Each week I'll be highlighting a few things that I think are tarnishing footballs wellbeing.
Financial Fair Play
FFP (Financial fair play) has been a major talking point recently. European clubs are being penalised for over spending when buying players and lashing out on player's wages. Yet clubs are forever finding loopholes in the transfer market that abuse the system. MLS franchise New York City, a subsidiary to Manchester City who are both owned by the Arabic-Anglo company 'The City Football Group', had famously purchased ex-Chelsea star Frank Lampard (Pictured) last summer only for him to be loaned out to Man City on a free transfer, making him fully eligible for City in all competitions. Not only was he loaned out, but he also extended his loan spell to the end of the season. Suspicions were raised as to whether Lampard had any intention of actually playing for New York City, or whether this was a testing ground for many more illegitimate transfer manoeuvres from the Man City owners. One can only hope the FA will crack down on such dubious transfer dealings, before other franchises begin to follow suit and turn the game into a tragic sporting monopoly. Loopholes will be viewed as a prerogative for clubs like Manchester City though, who are slowly running out of options.
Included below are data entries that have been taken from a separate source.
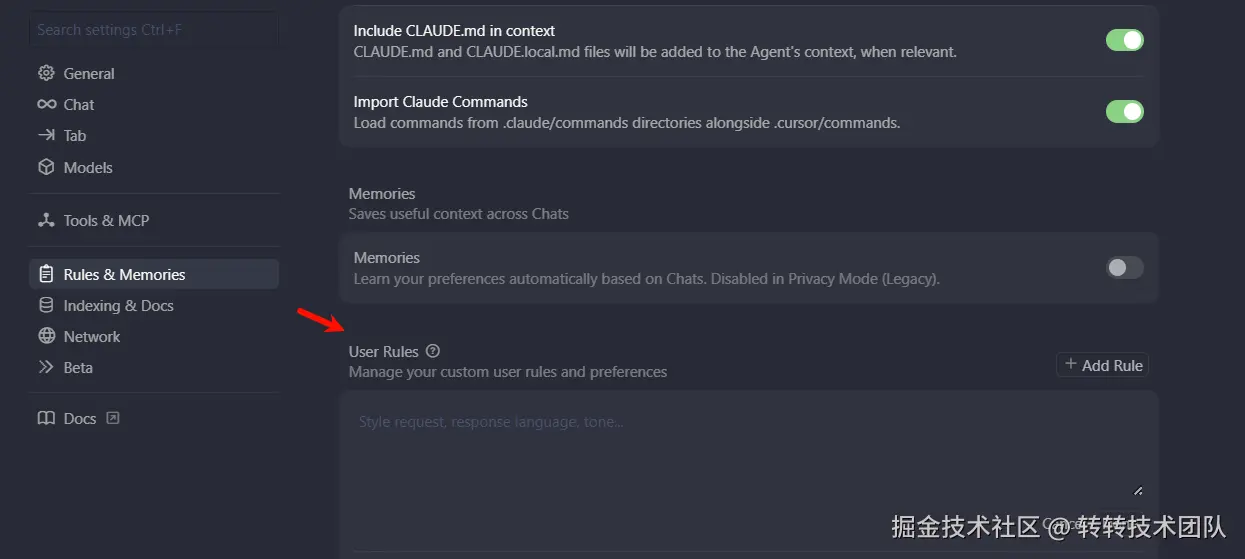Screen dimensions: 1245x559
Task: Focus the Search settings field
Action: point(153,30)
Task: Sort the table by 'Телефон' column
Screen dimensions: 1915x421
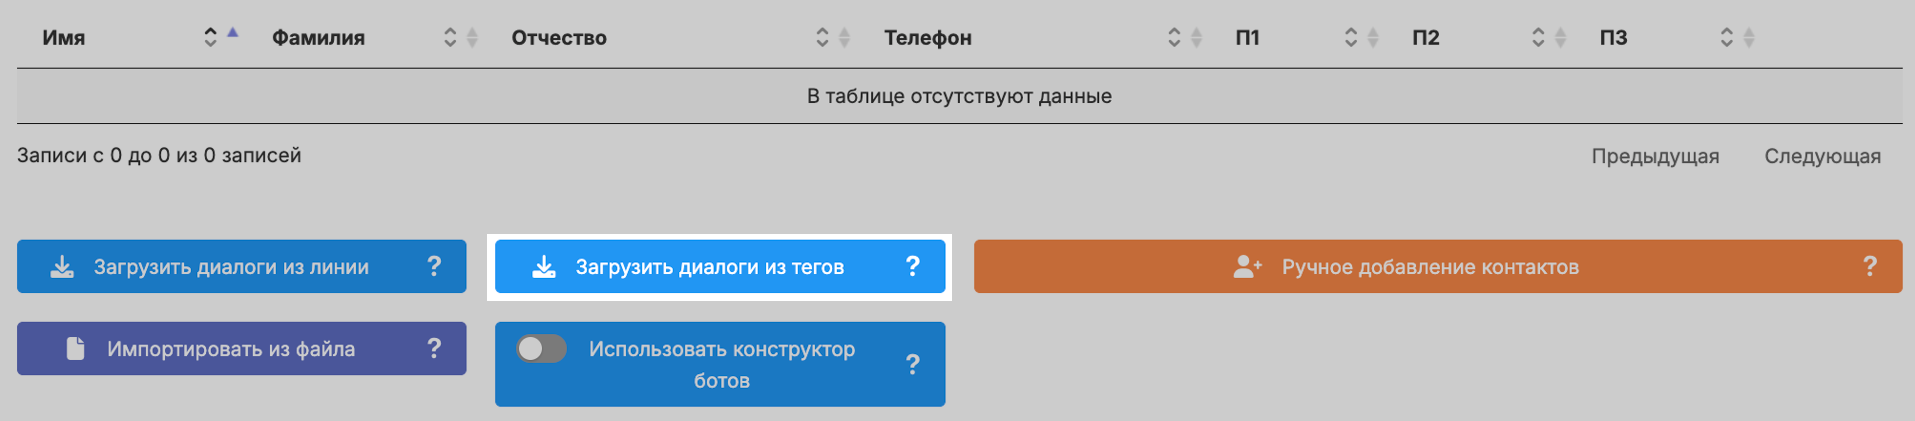Action: tap(927, 38)
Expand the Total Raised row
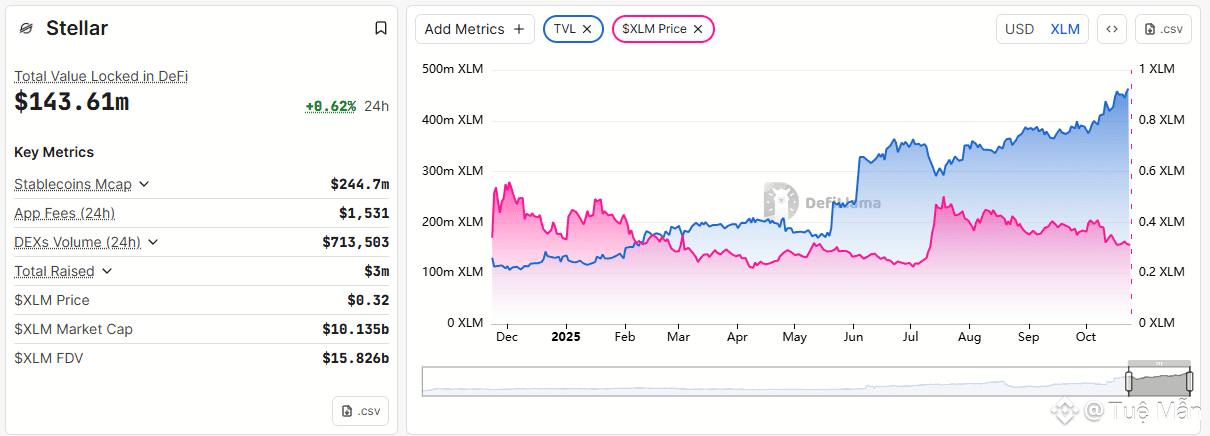 tap(107, 271)
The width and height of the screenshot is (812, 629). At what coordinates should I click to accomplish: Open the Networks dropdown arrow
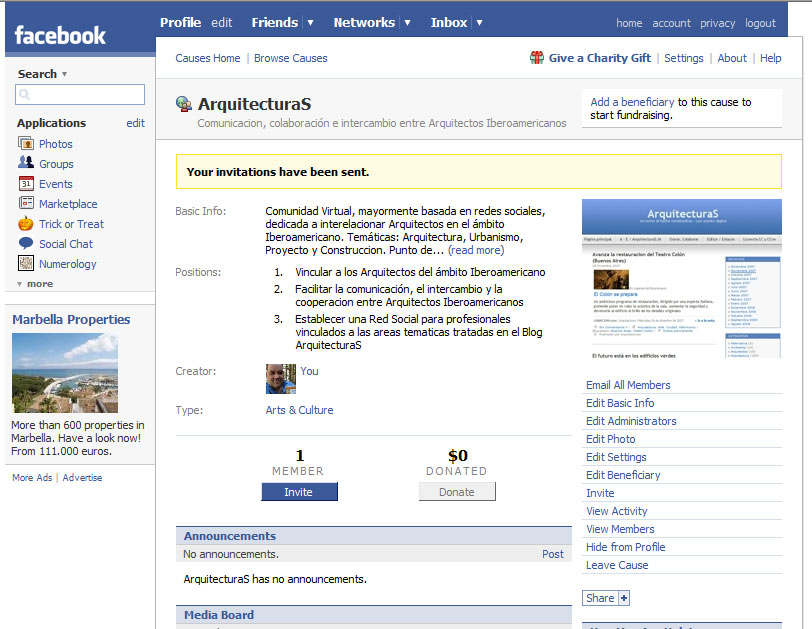[x=407, y=23]
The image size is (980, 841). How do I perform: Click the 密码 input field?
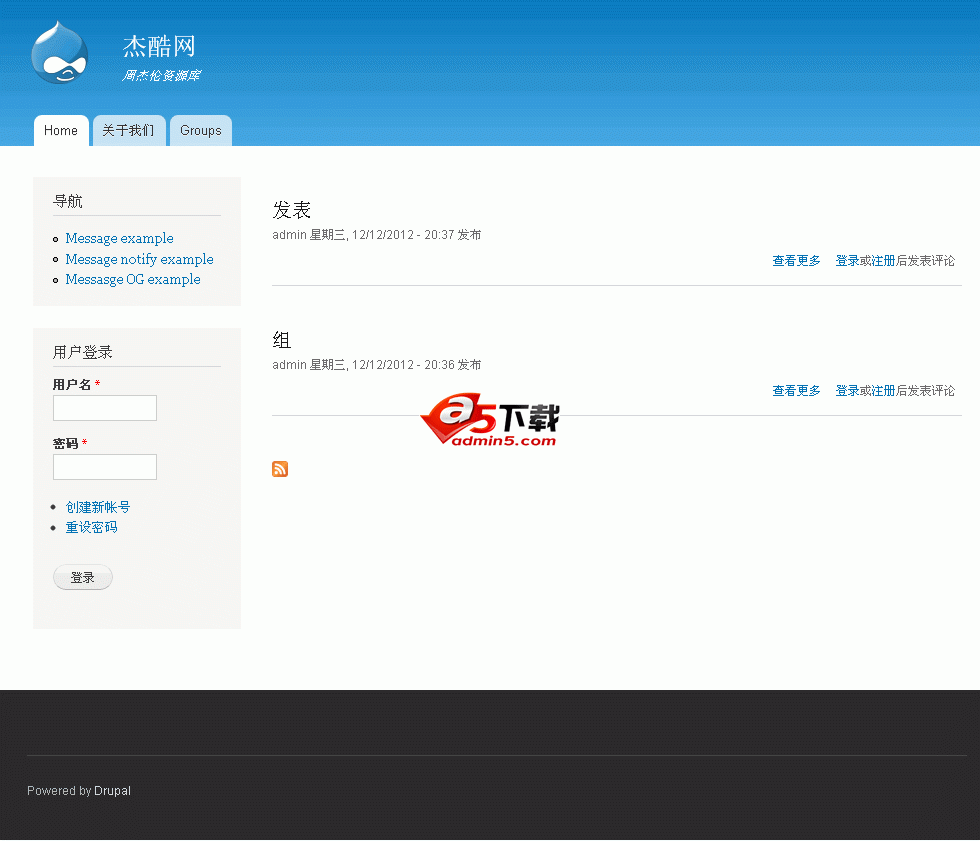104,467
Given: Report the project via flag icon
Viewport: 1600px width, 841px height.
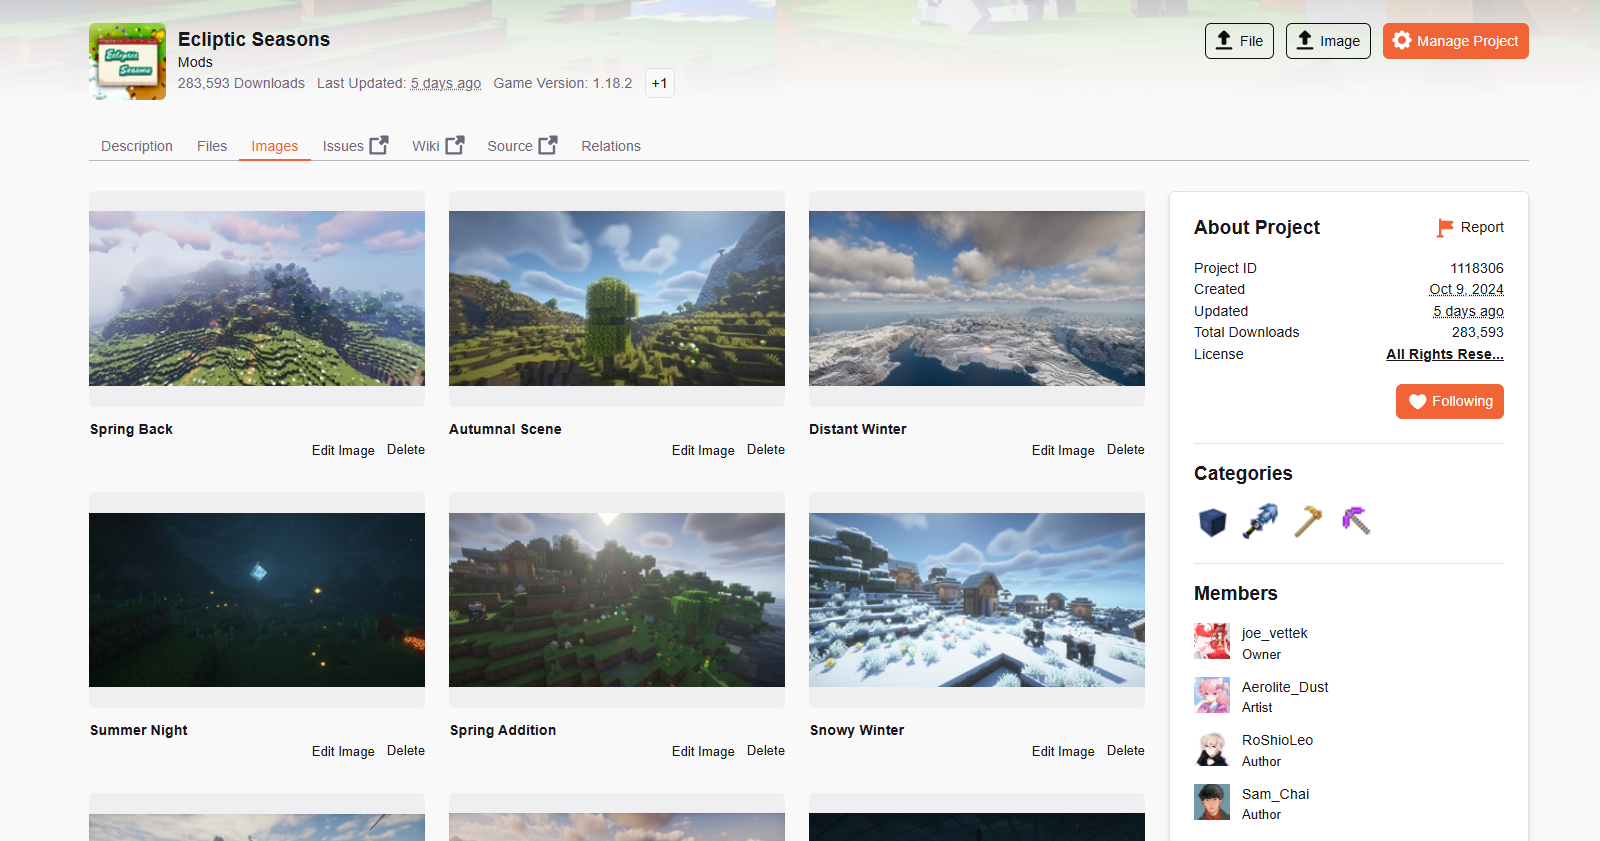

Chelsea were notably the first Premier League outfit to be viewed as a 'nouveau riche' football club after they were bought by Russian billionaire Roman Abramovich in 2003, who invested large sums of money in transfer dealings. Not far after Manchester city followed suit, followed by PSG. The transfer market has since become what seems like a limitless trading platform.
Currently, the consequences for breaching FFP rules are not severe enough however. Both French Ligue 1 club Paris Saint Germain and Manchester City were sanctioned with the same fine at the end of the 2013/2014 season, as a result of over spending revenues on players and player's wages. Both clubs received a €60m fine, of which €40m is suspended, with their Champions League squads having to be reduced to 21 players. Both clubs also received individual transfer spending restrictions and 2 year squad salary restrictions - Might I add that despite these sanctions, both Paris Saint Germain and Man City are still in the last sixteen of the Champions League and are still competing for their domestic league titles. A further sanction means City can only spend £49m on players this summer, as well as any transfer fees they receive. I struggle to understand how a transfer cap of £49m can be classified as a punishment for breaking a clear set of rules and regulations, put in place by the governing body of football? In the current transfer market, £49m can buy you a couple of world-class players. Titles can still be won. Meaning these current FFP sanctions will have a very mild effect on team's silverware credentials.
It will be difficult to prevent these clubs from overspending, especially as the entire footballing establishment is built on money and that will in turn benefit it's governing body's, but perhaps Uefa, FIFA and the FA need to together work on tougher sanctions that will at least limit clubs transfer activity.
A call for scraping the January transfer window has been an ongoing suggestion and I have no doubt this will be something that will come up again in the next window, at the end of the season.